Me pego pensando: Logo eu, tão antiga, pessoal, romântica até, tendo que me render a toda essa tecnologia, distância...
Freud escreveu um texto abordando a transitoriedade, descreve uma conversa com o poeta Rilke, que assombrado diante da finitude se mostrou desesperançoso, e nesse ponto foi Freud quem pontuou que talvez exatamente pelo fato da transitoriedade da vida, em função dessa noção de fim, cada segundo passa a ter uma nuance especial, um convite à fruição do momento único.
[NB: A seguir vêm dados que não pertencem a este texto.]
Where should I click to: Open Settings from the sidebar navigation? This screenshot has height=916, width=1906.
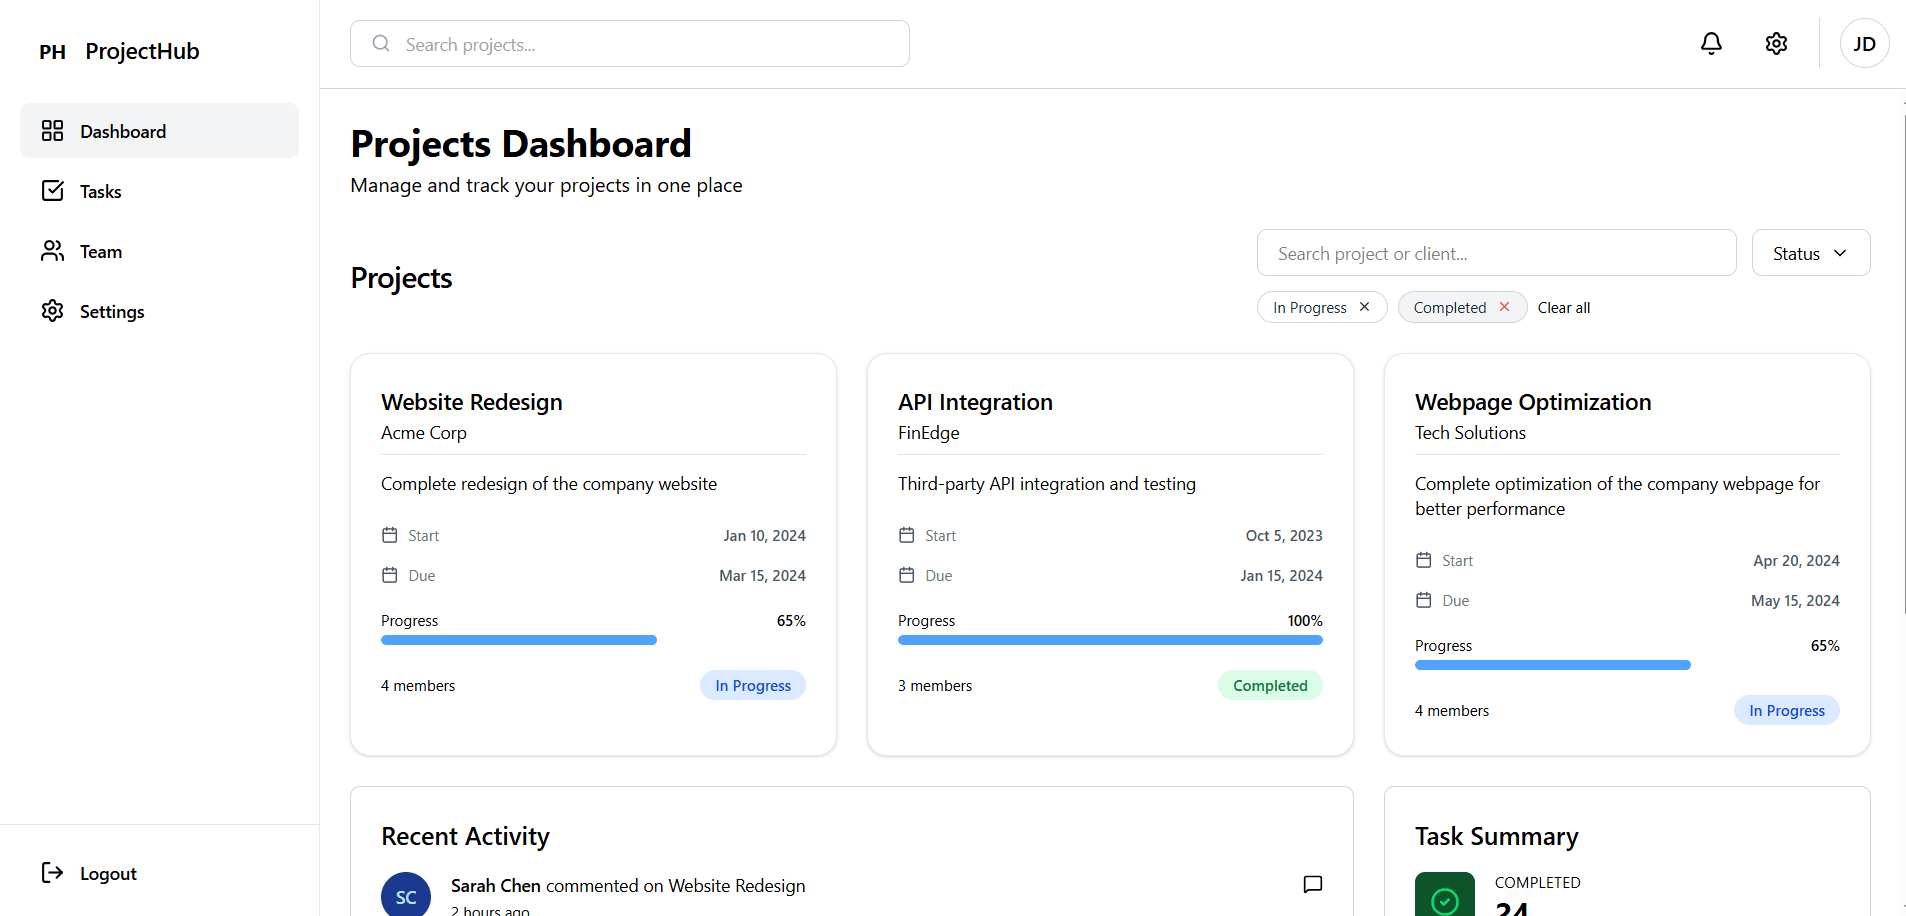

Concluo esse texto com um poema da Carlos Pena Filho, que nos convida a amar o transitório.
A Solidão e Sua Porta
Carlos Pena Filho
Quando mais nada resistir que valha
a pena de viver e a dor de amar
E quando nada mais interessar
(nem o torpor do sono que se espalha)
Quando pelo desuso da navalha
A barba livremente caminhar
e até Deus em silêncio se afastar
deixando-te sozinho na batalha
Arquitetar na sombra a despedida
Deste mundo que te foi contraditório
Lembra-te que afinal te resta a vida
Com tudo que é insolvente e provisório
e de que ainda tens uma saída
Entrar no acaso e amar o transitório.